(Stored data entries)
_ _ _ _ _

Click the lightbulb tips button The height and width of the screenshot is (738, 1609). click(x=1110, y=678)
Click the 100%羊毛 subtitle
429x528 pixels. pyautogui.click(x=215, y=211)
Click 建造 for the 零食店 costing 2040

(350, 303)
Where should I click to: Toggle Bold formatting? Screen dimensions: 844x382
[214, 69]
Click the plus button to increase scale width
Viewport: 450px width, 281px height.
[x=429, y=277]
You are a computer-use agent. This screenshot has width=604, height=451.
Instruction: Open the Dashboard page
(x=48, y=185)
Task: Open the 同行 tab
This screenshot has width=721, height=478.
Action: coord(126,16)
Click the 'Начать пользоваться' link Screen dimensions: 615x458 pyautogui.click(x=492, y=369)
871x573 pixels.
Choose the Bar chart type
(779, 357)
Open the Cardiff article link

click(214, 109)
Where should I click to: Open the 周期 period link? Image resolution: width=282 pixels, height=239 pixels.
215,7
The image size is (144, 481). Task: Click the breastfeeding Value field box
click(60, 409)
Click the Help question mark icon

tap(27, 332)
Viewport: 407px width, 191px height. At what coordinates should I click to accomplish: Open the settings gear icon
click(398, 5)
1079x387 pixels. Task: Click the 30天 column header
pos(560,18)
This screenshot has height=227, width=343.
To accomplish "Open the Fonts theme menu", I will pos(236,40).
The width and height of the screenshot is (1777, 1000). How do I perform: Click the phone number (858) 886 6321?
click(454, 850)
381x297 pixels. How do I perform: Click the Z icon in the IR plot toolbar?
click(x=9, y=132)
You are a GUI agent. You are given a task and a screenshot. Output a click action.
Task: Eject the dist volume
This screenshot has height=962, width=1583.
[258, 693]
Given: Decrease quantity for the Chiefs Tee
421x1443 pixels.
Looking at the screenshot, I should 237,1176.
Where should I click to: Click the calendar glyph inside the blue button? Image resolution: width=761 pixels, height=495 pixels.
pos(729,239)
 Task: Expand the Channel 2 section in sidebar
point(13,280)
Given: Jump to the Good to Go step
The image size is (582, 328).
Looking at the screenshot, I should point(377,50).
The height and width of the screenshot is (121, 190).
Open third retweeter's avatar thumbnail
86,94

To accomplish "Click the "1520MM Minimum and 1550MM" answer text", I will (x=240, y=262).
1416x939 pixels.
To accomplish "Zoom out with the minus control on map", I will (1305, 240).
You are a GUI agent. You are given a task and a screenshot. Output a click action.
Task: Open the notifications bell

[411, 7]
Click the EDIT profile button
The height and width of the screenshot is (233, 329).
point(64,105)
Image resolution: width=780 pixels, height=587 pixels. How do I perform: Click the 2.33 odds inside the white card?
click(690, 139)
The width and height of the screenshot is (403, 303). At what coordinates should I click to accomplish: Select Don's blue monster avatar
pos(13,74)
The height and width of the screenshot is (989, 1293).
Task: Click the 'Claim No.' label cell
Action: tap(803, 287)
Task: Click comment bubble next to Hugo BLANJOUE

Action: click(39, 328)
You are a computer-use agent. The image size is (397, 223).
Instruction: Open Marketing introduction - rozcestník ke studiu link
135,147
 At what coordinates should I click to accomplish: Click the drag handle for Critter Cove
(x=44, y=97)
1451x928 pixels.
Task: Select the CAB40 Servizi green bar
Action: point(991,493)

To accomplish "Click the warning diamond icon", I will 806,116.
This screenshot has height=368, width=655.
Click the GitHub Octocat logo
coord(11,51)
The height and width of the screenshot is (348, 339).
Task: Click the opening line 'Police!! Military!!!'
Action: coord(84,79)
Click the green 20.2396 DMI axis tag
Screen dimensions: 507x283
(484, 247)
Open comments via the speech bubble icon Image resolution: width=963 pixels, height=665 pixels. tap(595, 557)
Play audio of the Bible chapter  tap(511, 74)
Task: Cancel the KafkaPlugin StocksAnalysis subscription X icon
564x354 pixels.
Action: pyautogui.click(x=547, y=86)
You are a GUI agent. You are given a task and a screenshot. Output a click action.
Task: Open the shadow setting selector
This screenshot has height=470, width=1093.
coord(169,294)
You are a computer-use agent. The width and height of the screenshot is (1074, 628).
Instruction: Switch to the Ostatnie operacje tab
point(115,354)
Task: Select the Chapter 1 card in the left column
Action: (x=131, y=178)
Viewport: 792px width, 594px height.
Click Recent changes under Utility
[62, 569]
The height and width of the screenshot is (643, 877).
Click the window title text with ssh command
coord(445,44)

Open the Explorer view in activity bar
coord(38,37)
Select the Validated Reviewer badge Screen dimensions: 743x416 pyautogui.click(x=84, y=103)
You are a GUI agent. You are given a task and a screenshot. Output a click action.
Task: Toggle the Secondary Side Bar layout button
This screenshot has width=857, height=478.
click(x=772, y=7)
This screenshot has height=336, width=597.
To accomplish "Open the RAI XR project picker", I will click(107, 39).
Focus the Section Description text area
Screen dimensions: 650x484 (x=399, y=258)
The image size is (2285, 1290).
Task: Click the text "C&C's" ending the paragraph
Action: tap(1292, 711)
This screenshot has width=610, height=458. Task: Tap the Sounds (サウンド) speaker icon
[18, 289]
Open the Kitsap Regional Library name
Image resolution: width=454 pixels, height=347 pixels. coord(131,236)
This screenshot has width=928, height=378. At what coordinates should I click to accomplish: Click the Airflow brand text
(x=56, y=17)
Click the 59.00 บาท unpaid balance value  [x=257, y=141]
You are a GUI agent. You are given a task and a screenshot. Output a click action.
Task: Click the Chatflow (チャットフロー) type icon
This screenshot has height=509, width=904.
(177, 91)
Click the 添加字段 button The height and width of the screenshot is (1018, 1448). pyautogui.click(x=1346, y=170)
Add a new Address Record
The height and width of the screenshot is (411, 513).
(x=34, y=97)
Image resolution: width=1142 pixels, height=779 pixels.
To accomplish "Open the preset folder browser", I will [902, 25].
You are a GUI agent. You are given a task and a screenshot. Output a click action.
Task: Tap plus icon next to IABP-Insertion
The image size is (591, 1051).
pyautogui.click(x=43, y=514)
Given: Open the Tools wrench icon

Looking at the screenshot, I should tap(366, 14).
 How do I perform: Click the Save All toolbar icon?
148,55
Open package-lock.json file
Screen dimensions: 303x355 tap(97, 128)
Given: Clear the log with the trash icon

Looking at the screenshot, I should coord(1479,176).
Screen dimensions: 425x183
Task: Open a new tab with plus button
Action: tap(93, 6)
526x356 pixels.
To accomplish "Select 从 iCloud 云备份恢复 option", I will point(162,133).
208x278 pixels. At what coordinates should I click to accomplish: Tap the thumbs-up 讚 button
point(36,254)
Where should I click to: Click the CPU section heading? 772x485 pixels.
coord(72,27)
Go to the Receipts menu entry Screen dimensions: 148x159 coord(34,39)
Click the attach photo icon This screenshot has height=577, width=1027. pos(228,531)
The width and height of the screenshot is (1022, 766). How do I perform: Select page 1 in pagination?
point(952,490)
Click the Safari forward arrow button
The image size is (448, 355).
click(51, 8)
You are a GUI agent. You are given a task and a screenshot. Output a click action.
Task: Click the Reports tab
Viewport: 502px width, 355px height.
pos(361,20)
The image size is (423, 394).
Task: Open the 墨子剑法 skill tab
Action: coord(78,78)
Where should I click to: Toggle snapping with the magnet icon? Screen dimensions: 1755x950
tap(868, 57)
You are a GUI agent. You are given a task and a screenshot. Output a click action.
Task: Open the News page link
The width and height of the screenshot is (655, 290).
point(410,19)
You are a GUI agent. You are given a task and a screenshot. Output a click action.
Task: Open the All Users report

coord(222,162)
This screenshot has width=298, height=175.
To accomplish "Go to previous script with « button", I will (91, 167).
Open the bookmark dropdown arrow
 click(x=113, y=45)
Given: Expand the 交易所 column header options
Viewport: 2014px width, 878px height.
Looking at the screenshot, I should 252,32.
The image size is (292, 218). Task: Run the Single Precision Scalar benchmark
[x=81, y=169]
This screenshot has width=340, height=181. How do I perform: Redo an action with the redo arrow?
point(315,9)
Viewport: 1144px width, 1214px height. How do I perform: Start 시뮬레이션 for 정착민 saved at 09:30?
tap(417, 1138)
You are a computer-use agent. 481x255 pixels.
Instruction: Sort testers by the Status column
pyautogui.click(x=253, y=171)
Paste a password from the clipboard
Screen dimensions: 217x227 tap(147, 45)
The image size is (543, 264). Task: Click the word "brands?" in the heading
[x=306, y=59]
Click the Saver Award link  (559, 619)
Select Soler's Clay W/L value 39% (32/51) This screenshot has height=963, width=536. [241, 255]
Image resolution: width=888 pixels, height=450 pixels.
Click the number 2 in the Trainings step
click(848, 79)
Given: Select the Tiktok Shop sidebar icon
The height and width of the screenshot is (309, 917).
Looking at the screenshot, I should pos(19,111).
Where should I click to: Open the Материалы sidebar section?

_ _ _ _ _

Exercise >> Reproduce the stretch of the material above from the line containing "Open the Kitsap Regional Library name" through the line containing "point(952,490)", with both of those lines included.

Worked answer >>
Open the Kitsap Regional Library name
Image resolution: width=454 pixels, height=347 pixels. coord(131,236)
This screenshot has width=928, height=378. At what coordinates should I click to accomplish: Click the Airflow brand text
(x=56, y=17)
Click the 59.00 บาท unpaid balance value  [x=257, y=141]
You are a GUI agent. You are given a task and a screenshot. Output a click action.
Task: Click the Chatflow (チャットフロー) type icon
This screenshot has height=509, width=904.
(177, 91)
Click the 添加字段 button The height and width of the screenshot is (1018, 1448). pyautogui.click(x=1346, y=170)
Add a new Address Record
The height and width of the screenshot is (411, 513).
(x=34, y=97)
Image resolution: width=1142 pixels, height=779 pixels.
To accomplish "Open the preset folder browser", I will [902, 25].
You are a GUI agent. You are given a task and a screenshot. Output a click action.
Task: Tap plus icon next to IABP-Insertion
The image size is (591, 1051).
pyautogui.click(x=43, y=514)
Given: Open the Tools wrench icon

Looking at the screenshot, I should tap(366, 14).
 How do I perform: Click the Save All toolbar icon?
148,55
Open package-lock.json file
Screen dimensions: 303x355 tap(97, 128)
Given: Clear the log with the trash icon

Looking at the screenshot, I should coord(1479,176).
Screen dimensions: 425x183
Task: Open a new tab with plus button
Action: tap(93, 6)
526x356 pixels.
To accomplish "Select 从 iCloud 云备份恢复 option", I will point(162,133).
208x278 pixels. At what coordinates should I click to accomplish: Tap the thumbs-up 讚 button
point(36,254)
Where should I click to: Click the CPU section heading? 772x485 pixels.
coord(72,27)
Go to the Receipts menu entry Screen dimensions: 148x159 coord(34,39)
Click the attach photo icon This screenshot has height=577, width=1027. pos(228,531)
The width and height of the screenshot is (1022, 766). How do I perform: Select page 1 in pagination?
point(952,490)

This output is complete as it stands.